Submitted to: Journal of Nutrition
Publication Type: Peer Reviewed Journal
Publication Acceptance Date: February 8, 2013
Publication Date: March 13, 2013
Repository URL: http://handle.nal.usda.gov/10113/56736
Citation: Zeng, H., Liu, J., Jackson, M.I., Zhao, F., Yan, L., Combs, G.F. 2013. Fatty liver accompanies an increase in Lactobacillus species in the hind gut of C57BL/6 mice fed a high-fat diet. Journal of Nutrition. doi:10.3945/jn.112.172460. Interpretive Summary: Obesity has been linked to the development of nonalcoholic fatty liver disease (NAFLD). As the liver receives approximately 70% of its blood supply from the intestine, and gut microbiota plays a key role in maintenance of gut-liver axis health, several lines of evidence suggest an interaction between gut microbiota and liver but the research in this area remains largely unexplored. The aim of this study is to determine the correlation of fatty liver and numerically predominant gut bacteria in a diet-induced obesity mouse model. In this study, we found that body weight and body fat percentage were significantly increased, and fatty liver phenotype occurs in C57BL/6 mice fed a high fat diet when compared with that of control group. Interestingly, we also find that fatty liver phenotype accompanies an marked increase of Lactobacillus acidophilus gut bacteria which may promote the inflammatory process. Taken together, the body fat/obesity and an increase in gut L. acidophilus bacteria may promote inflammatory process and hepatic steatitis in these mice. The information will be useful information for scientists and health-care professionals who are interested in obesity related NAFLD prevention.

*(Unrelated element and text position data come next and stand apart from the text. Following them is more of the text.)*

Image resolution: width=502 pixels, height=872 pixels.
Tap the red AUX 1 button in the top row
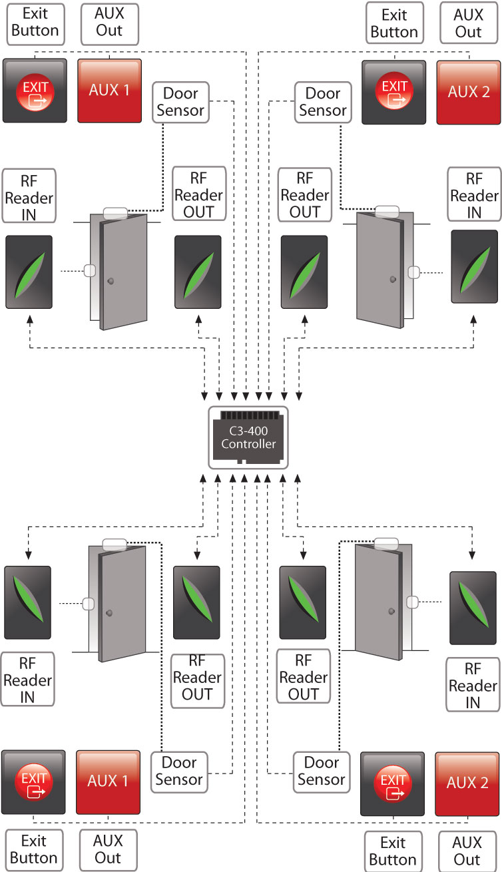tap(109, 91)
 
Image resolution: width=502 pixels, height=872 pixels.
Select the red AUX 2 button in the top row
tap(468, 92)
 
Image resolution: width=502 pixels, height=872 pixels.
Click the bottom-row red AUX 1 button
tap(108, 781)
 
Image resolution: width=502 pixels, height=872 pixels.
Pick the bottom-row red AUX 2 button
tap(467, 783)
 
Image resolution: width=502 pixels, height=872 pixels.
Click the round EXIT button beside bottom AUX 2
tap(392, 783)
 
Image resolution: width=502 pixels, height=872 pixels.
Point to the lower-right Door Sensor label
tap(322, 771)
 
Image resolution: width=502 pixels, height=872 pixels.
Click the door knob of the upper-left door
tap(111, 281)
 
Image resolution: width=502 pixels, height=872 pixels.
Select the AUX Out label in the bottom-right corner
tap(467, 851)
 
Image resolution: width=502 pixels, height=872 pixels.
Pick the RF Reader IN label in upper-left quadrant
tap(29, 195)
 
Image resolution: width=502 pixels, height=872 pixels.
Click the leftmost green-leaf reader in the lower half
tap(27, 602)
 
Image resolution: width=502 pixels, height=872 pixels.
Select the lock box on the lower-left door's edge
tap(88, 604)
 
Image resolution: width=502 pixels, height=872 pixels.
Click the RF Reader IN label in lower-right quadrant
tap(473, 686)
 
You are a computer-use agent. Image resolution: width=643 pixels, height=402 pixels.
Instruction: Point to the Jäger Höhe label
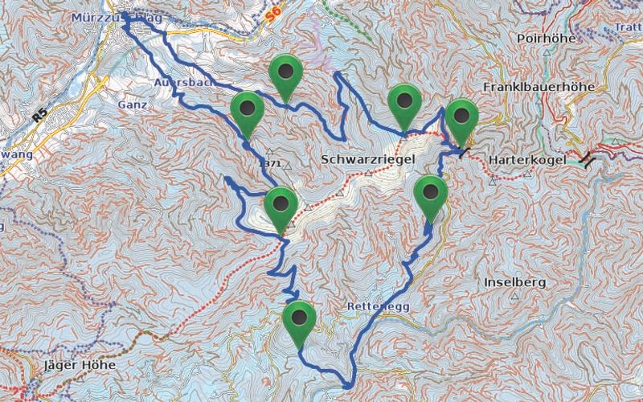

Technical Abstract: High-fat diets can produce obesity and have been linked to the development of nonalcoholic fatty liver disease (NAFLD). They have also been shown to induce changes in the gut microbiome, metabolic products of which have also been linked to NAFLD. This study tested the hypothesis that high-fat feeding increases certain dominant hind gut bacteria in a C57BL/6 mouse model of obesity. We found that a high-fat diet produced significant increases in both body weight and body fat percentage in C57BL/6 mice compared with a control group fed a low-fat diet. These changes were associated with dramatic increases in lipid droplet, inflammatory cell infiltration and inducible nitric oxide synthase (iNOS) activity in the livers of mice fed the high-fat diet. Consistent with the fatty liver phenotype, plasma leptin and tumor necrosis factor (TNF'' levels were elevated in mice fed the high-fat diet, indicative of chronic inflammation. Eight out of twelve bacterial species that typically predominate hind gut microbial ecology were detected in fecal samples by DNA analysis. The DNA amount of one of these species, L. acidophilus, was 6900-fold greater in high-fat fed mice compared to controls. L. acidophilus can promote inflammatory production of cytokines such as TNF which was also elevated in high-fat fed mice. These results suggest that changes in the hindgut microbiome which accompany high fat feeding may contribute to the development of hepatic steatitis in obese mice.